Examples

using Distributions
using ExpectationMaximization
using StatsPlots

Multivariate mixtures

Old Faithful Geyser Data (Multivariate Normal)

This seems like a canonical example for Gaussian mixtures, so let's do it. Note the use of the amazing ClipData.jl.

Using Clustering.jl package, one could easily initialize the mix_guess using K-means algorithms (and others).

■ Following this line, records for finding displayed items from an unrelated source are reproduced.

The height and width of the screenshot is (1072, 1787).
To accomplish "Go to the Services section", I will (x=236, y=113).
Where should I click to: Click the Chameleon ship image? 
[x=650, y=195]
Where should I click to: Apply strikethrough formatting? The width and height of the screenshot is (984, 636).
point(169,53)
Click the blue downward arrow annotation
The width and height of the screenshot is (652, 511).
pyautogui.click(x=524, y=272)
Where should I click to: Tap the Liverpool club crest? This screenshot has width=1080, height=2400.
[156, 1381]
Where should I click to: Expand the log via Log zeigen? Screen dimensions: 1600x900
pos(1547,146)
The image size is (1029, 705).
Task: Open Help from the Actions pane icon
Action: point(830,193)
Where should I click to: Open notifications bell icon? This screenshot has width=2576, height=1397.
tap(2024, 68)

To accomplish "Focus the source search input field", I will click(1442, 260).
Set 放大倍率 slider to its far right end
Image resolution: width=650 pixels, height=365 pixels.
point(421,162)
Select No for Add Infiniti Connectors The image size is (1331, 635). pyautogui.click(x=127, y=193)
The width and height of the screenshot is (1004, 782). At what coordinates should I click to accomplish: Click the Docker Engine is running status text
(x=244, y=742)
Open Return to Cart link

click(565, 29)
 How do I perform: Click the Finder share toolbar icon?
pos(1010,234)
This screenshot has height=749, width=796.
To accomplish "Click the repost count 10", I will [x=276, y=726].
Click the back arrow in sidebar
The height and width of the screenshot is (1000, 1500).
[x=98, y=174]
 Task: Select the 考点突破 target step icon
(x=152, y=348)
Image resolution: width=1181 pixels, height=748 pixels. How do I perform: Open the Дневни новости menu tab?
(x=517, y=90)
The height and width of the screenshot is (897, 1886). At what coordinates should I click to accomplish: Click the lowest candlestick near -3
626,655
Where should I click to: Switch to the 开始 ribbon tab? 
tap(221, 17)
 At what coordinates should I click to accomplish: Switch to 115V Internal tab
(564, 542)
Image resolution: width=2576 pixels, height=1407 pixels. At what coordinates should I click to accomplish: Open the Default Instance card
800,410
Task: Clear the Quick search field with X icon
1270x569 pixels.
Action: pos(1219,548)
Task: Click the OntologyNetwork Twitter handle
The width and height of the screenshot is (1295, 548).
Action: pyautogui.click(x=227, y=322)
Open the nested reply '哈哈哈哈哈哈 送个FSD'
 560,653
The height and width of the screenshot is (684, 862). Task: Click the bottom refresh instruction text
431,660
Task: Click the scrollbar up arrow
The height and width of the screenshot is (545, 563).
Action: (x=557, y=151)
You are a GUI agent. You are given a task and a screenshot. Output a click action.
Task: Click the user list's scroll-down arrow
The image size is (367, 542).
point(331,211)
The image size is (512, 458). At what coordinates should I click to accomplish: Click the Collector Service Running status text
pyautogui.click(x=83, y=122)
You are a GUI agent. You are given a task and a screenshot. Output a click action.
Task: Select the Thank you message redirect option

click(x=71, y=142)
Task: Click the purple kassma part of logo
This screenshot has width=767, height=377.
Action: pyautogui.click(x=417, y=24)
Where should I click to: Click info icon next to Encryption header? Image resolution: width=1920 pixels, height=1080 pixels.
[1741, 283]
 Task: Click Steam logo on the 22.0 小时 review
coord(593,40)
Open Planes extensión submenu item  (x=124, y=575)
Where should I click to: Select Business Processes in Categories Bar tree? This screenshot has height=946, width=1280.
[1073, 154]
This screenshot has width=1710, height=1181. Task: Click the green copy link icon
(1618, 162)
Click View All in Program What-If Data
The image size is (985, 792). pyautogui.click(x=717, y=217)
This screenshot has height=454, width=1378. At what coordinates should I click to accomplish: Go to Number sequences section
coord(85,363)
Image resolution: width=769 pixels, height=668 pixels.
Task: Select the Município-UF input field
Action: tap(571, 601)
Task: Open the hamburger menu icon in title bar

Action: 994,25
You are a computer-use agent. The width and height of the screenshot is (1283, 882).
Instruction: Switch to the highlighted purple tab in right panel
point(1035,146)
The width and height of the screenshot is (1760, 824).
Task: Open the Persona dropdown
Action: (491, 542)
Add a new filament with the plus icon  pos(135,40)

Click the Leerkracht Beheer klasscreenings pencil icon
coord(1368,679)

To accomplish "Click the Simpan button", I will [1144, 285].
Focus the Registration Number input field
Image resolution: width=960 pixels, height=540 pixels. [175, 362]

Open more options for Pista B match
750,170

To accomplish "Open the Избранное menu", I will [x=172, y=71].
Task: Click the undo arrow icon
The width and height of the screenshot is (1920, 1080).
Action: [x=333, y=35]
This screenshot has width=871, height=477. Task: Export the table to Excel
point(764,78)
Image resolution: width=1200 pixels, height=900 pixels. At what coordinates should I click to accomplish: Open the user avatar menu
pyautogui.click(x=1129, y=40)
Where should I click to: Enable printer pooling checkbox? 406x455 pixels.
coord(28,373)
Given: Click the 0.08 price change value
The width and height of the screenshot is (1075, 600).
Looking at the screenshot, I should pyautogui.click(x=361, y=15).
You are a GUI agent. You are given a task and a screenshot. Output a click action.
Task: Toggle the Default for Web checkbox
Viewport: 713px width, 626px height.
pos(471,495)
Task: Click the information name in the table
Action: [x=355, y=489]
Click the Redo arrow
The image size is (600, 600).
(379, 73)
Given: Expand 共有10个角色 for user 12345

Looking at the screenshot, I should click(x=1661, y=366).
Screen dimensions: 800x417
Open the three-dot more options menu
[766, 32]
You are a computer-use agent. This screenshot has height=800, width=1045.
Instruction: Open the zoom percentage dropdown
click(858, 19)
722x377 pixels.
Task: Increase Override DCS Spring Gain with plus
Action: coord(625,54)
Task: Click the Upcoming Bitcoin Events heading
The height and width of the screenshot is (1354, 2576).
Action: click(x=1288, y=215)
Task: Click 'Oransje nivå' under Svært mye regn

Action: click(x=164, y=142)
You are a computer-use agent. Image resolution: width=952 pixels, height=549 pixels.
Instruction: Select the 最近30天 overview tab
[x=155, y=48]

using ClipData, DataFrames, StatsPlots
using Distributions, ExpectationMaximization
# https://gist.githubusercontent.com/curran/4b59d1046d9e66f2787780ad51a1cd87/raw/9ec906b78a98cf300947a37b56cfe70d01183200/data.tsv
data = cliptable() |> DataFrame

@df data scatter(:eruptions, :waiting, label = "Observations", xlabel = "Duration of the eruption (min)", ylabel = " Duration until the next eruption (min)")

y = permutedims(Matrix(data))

D₁guess = MvNormal([22, 55], [1 0.6; 0.6 1])
D₂guess = MvNormal([4, 80], [1 0.2; 0.2 1])
mix_guess = MixtureModel([D₁guess, D₂guess], [1/2,1/2])

mix_mle, info = fit_mle(mix_guess, y, infos = true)

# mix_mleS, infoS = fit_mle(mix_guess, y, infos = true, method = StochasticEM())

xrange = 1:0.05:6
yrange = 40:0.1:100
zlevel = [pdf(mix_mle, [x, y]) for y in yrange, x in xrange]
contour!(xrange, yrange, zlevel)

old_faithful

MNIST dataset: Bernoulli Mixture

A classical example in clustering (pattern recognition) is the MNIST handwritten digits' data sets. One of the simplest^[1] ways to address the problem is to fit a Bernoulli mixture with 10 components for the ten digits 0, 1, 2, ..., 9 (see Pattern Recognition and Machine Learning by C. Bishop, Section 9.3.3. for more context). Each of the components is a product distribution of $28\times 28$ independent Bernoulli. This simple (but rather big) model can be fitted via the EM algorithm.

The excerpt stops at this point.